Narrower coverage reduces effectiveness — and increases costs
One difference between provincial policies that complicates comparison is coverage (i.e., the share of total emissions to which the policy applies). As we discussed in our first report, carbon pricing policies in Canada have different levels of coverage. Broader policy will drive more emissions reductions relative to a narrower policy, all else being equal. As a result, comparing policies with different coverage isn’t quite an apples-to-apples comparison.
International emissions reductions also create some wrinkles
Some—but not all—provincial carbon pricing policies allow for international permit trading. For example, Ontario argues that its cap-and-trade system will be more stringent than what’s reflected by the system’s price alone. The reason is the linkage with California. California has more lower cost emissions reductions available than Ontario (and Quebec). It makes sense for Ontario emitters to purchase permits from California, thus avoiding higher cost emissions reductions at home. But that essentially broadens the base of emissions in Ontario beyond its own emissions. Ontario is not wrong to suggest that linkage allows for more emissions reductions at lower cost, and thus at a lower carbon price, than if it were not linked.
The path forward for comparing stringency?
Where does that leave us? Confused, perhaps. But a few parting thoughts:
First, prices alone might not cut it in comparing very different provincial carbon pricing policies and in supporting practical approaches to coordinating these policies. Yes, a similar carbon price across Canada is the most cost-effective approach overall. But since a common, linked carbon market seems unlikely to emerge, we do need a way to compare policy stringency in a common framework.
By the same token, focusing only on quantities is impractical too. In theory, you could divvy up Canadian emissions reductions by province such that these allocations roughly match up with an approximately consistent carbon price. Doing so, though, requires putting some trust in economic modelling tools.
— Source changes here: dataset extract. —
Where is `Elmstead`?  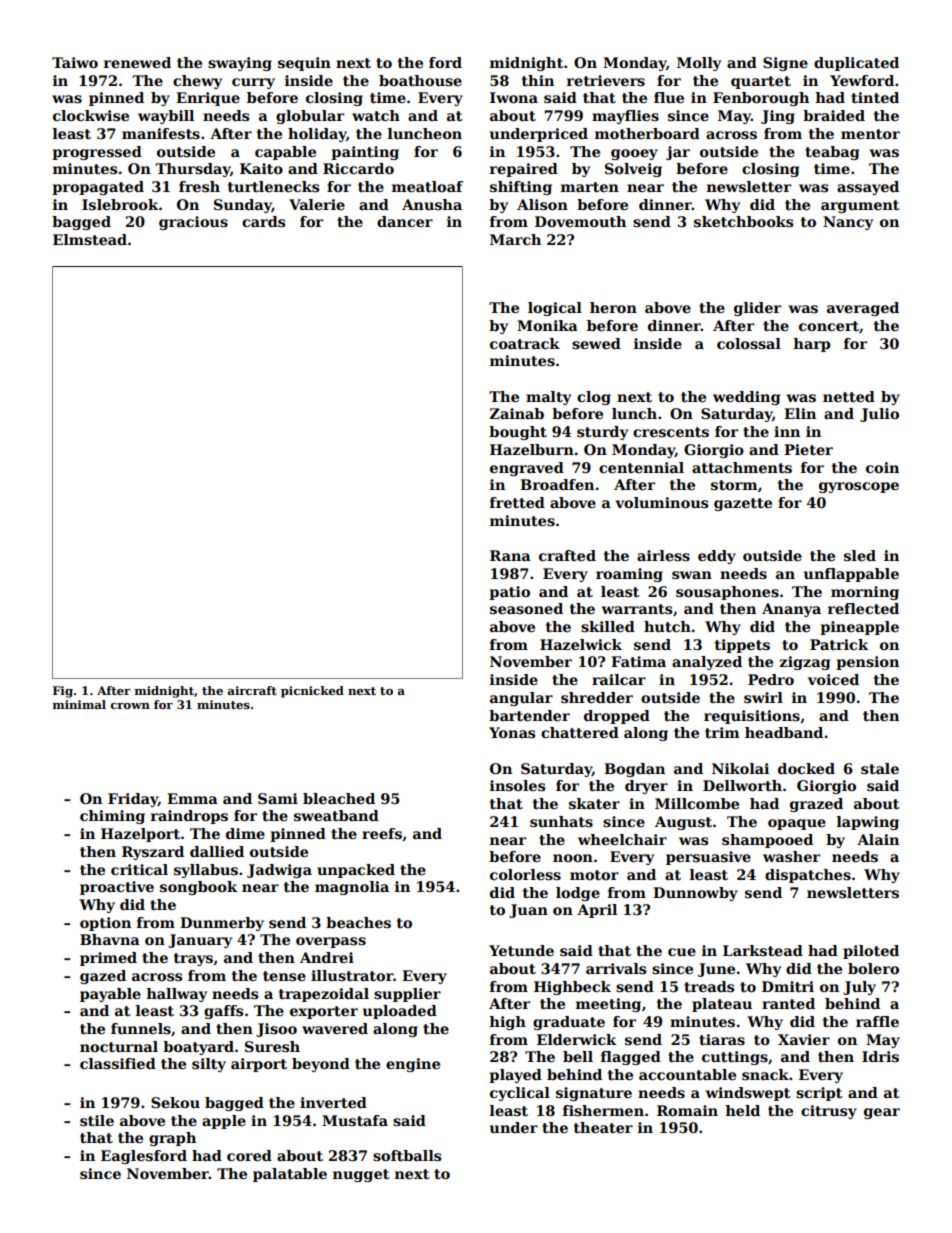 Elmstead is located at coordinates (90, 239).
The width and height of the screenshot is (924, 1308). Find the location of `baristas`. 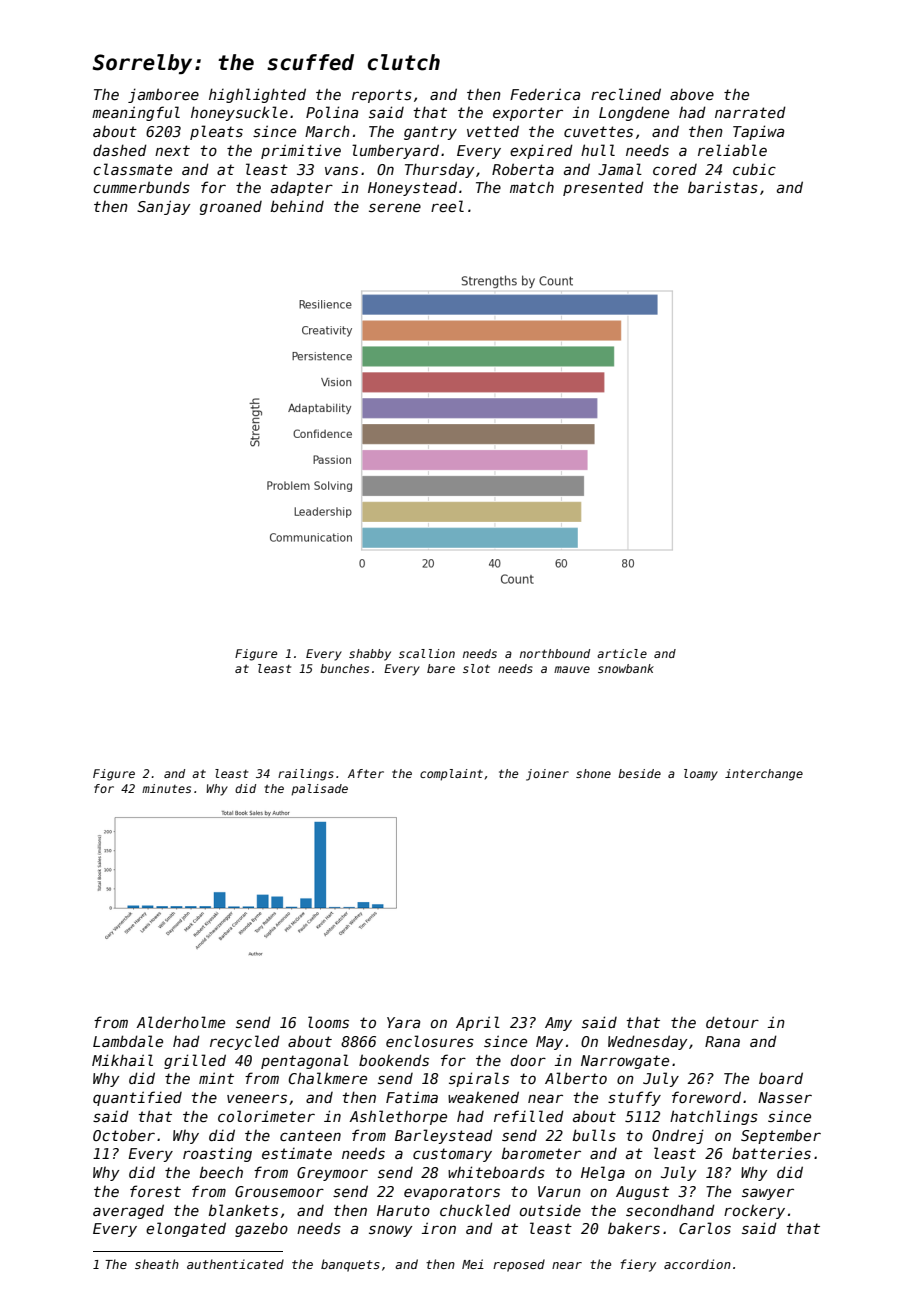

And as economic circumstances (e.g., the price of oil, rates of economic growth) change over time, so would the efficient distribution of emissions between provinces.
This all suggests that we might need to consider multiple metrics to compare policies. Stay tuned for a new research paper (coming soon) from Ecofiscal doing exactly that. We’ll consider a range of metrics to compare existing carbon pricing policies, and even develop a couple new ones.
Just think of it as some light summer reading.